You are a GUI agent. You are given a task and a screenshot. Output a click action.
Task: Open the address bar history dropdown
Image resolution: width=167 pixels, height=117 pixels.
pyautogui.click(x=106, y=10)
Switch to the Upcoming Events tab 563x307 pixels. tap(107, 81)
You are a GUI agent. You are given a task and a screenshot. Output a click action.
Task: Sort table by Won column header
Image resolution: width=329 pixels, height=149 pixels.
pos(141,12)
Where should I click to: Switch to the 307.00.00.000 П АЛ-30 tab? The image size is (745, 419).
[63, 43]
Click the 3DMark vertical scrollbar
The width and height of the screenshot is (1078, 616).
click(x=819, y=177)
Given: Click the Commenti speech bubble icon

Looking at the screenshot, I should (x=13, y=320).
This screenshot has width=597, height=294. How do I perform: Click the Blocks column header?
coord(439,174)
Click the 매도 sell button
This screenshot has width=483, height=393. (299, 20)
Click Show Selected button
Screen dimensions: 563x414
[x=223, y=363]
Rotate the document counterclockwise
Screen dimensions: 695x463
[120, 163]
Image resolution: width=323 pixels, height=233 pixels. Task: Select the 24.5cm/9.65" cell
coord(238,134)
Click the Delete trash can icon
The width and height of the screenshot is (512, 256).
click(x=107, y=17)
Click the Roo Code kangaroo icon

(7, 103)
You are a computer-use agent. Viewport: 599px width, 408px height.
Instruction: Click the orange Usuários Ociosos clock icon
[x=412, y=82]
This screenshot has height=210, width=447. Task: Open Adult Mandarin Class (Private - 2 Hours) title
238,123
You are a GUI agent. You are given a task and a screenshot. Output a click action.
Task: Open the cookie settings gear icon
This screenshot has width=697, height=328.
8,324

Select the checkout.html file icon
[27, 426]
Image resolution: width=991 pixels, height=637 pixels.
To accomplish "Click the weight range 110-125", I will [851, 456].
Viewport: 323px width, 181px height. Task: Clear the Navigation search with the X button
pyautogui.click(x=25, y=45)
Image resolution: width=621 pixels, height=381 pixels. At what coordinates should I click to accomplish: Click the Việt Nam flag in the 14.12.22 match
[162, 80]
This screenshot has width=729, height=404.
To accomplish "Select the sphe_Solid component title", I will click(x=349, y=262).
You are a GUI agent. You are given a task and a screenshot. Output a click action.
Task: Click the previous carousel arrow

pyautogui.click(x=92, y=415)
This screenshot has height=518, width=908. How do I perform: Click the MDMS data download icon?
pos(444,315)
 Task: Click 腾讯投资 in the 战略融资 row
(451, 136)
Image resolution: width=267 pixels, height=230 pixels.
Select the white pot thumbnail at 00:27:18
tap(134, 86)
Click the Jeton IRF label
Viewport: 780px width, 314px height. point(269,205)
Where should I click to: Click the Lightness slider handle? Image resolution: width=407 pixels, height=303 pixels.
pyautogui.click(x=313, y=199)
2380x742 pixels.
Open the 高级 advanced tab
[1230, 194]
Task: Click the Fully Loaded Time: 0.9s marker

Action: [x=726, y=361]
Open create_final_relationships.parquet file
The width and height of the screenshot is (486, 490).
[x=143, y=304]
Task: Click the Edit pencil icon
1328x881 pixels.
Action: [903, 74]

__Prompt__.
In the material above, find every line with the word "will" and show it.

__Written solution__.
To accomplish "Click the weight range 110-125", I will [851, 456].
To accomplish "Select the sphe_Solid component title", I will click(x=349, y=262).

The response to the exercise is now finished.